He added, “Most developers are entrenched in the environment that takes the least effort, which in turn walls them off from evaluating other designs. It's a Catch-22: clearly each vendor's customers demand they optimize their own stacks, but those silos leave little room for the developer to leave their local minima and find a potentially better solution.”
More significantly, Torelli observed, “From a hardware perspective, it's hard to judge good/bad at this point: compute needs are churning monthly with each new academic paper on machine learning.” The processor industry typically lags academic work, he said, “But that is not the case today with machine learning/deep learning. So, engineering can't respond quickly enough.”
Impact of ADAS SoCs on ADAS vehicle safety
EE Times recently reported on the initial test results by the Insurance Institute for Highway Safety (IIHS) on the safety performance of ADAS-equipped vehicles, in a story entitled “Not All ADAS Are Created Equal.”
Are there any correlations between performance of ADAS SoCs and the safety performance of ADAS vehicles? We asked Torelli how much of the ability of individual ADAS chips is affecting variability of the ADAS vehicle performances today.
From our story, Torelli singled out a quote by VSI Labs’ Phil Magney, who said, “A lot of performance variance is found on these systems because there are so many elements of the HW/SW configurations.” Torelli said, “That’s an understatement!”
He acknowledged, “In our case, the benchmark is not capturing the response time of the system above the vision pipeline, such as the decision-making logic.”
“With the exception of contour detection, every stage of the ADASMark pipeline has deterministic runtime in proportion to the input,” he noted. “The response time of both the decision-making logic and the physical systems, in my opinion, is the issue.”
Referring to the "mixed bag" EE Times noted in describing IIHS’s test results, Torelli said, “It appears to be related to decision-making systems themselves being at the mercy of the algorithms and not the hardware; the physical response systems (braking, steering, etc) have their own environmental variables that vary widely.”
He concluded that ADASmark is “a useful analysis tool for comparing (largely deterministic) compute behavior of asymmetric hardware, which is itself is a complicated task that we sought to address.”
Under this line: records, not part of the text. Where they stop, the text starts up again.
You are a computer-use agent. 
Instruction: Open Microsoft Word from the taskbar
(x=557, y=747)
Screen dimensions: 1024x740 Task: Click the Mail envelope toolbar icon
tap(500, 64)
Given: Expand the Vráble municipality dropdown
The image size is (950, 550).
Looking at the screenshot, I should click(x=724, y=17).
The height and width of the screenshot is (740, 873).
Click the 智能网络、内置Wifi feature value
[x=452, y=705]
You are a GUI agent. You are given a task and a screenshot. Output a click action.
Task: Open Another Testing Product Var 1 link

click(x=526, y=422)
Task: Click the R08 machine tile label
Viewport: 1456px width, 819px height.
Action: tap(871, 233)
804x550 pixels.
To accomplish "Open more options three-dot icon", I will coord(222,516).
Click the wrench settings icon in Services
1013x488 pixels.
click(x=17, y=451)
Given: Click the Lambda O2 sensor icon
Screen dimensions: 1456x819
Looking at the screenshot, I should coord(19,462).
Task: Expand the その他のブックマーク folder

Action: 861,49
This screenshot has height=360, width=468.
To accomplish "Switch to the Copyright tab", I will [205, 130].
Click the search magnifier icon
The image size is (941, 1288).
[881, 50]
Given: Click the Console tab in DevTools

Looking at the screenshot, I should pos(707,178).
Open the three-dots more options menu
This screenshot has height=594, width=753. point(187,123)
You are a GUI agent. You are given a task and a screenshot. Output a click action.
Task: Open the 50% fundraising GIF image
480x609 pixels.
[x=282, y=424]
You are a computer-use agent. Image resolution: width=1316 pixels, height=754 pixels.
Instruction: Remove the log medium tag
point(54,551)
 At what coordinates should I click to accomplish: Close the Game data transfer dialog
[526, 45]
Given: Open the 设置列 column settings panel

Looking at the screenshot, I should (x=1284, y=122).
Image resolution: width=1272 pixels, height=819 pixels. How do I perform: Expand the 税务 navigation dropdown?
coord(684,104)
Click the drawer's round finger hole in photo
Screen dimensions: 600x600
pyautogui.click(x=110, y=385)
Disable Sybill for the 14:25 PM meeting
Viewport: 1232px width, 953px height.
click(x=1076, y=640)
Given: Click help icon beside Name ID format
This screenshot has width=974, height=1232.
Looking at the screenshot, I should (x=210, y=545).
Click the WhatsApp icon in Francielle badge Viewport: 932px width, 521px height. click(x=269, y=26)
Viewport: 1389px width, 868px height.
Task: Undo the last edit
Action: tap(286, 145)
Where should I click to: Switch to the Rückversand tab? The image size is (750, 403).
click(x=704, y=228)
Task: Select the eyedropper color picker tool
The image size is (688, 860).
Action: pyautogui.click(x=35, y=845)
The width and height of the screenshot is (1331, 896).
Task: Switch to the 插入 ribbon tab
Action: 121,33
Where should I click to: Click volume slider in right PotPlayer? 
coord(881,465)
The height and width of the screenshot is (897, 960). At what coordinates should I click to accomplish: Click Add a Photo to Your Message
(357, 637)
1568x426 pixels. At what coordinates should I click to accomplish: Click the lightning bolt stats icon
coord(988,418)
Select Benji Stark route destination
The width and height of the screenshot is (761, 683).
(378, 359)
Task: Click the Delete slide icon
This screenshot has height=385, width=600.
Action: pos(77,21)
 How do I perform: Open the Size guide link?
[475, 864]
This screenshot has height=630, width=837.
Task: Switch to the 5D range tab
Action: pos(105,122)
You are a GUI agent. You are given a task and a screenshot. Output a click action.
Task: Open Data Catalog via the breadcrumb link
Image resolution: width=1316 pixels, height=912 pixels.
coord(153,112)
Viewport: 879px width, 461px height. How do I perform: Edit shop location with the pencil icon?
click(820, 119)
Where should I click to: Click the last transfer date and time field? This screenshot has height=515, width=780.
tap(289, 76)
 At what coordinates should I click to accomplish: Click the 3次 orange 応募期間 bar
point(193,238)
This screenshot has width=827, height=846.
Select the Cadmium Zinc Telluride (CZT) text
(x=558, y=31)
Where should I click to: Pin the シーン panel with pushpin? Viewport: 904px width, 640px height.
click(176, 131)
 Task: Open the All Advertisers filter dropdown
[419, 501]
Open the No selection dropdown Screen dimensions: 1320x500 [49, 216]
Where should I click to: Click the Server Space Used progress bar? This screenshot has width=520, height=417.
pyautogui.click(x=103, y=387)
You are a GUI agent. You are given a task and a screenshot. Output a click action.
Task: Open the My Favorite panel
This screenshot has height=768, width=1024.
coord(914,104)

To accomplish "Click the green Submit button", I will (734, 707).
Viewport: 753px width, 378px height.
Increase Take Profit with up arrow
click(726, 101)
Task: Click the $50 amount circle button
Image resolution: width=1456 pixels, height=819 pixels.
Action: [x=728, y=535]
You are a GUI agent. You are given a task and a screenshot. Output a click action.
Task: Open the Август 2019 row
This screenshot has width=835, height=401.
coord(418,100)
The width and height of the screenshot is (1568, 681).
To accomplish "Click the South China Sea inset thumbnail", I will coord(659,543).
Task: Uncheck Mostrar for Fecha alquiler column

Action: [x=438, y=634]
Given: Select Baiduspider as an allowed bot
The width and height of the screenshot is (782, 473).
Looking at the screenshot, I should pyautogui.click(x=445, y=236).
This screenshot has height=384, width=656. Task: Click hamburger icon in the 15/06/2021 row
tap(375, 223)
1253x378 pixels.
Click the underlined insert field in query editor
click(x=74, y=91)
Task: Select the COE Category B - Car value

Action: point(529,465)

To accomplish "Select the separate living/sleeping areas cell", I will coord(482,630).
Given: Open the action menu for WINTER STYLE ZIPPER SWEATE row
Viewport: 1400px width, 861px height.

Meanwhile, when asked about the impact of ADAS SoC performance on the safety of ADAS vehicles, Linley Group’s Demler acknowledged that IIHS report was also about a set of L2 tests.
But he added that it’s hard to point to just one hardware component that could cause that variability. “To start, I’d look at the sensors and sensor-processing software, before I looked at something like an EyeQ3 or DrivePX processor used in some of those cars.”
Benchmark sensor fusion?
EEMBC’s current ADASMark is focused on vision. How does EEMBC plan to benchmark the performance of SoCs for sensor fusion — integrating sensory data from radars, lidars, and others?
Torelli said, “Radar and Lidar are still vision (or vision-like) pipelines. I don't expect to explore those areas as I don't see much variation as a performance metric at this point.” However, he added, “sensor fusion and decision-making logic, that is definitely an area of interest, but I believe it crosses over into a different domain of machine learning. Whether or not that is covered by our ADAS group or our machine learning group remains to be seen.”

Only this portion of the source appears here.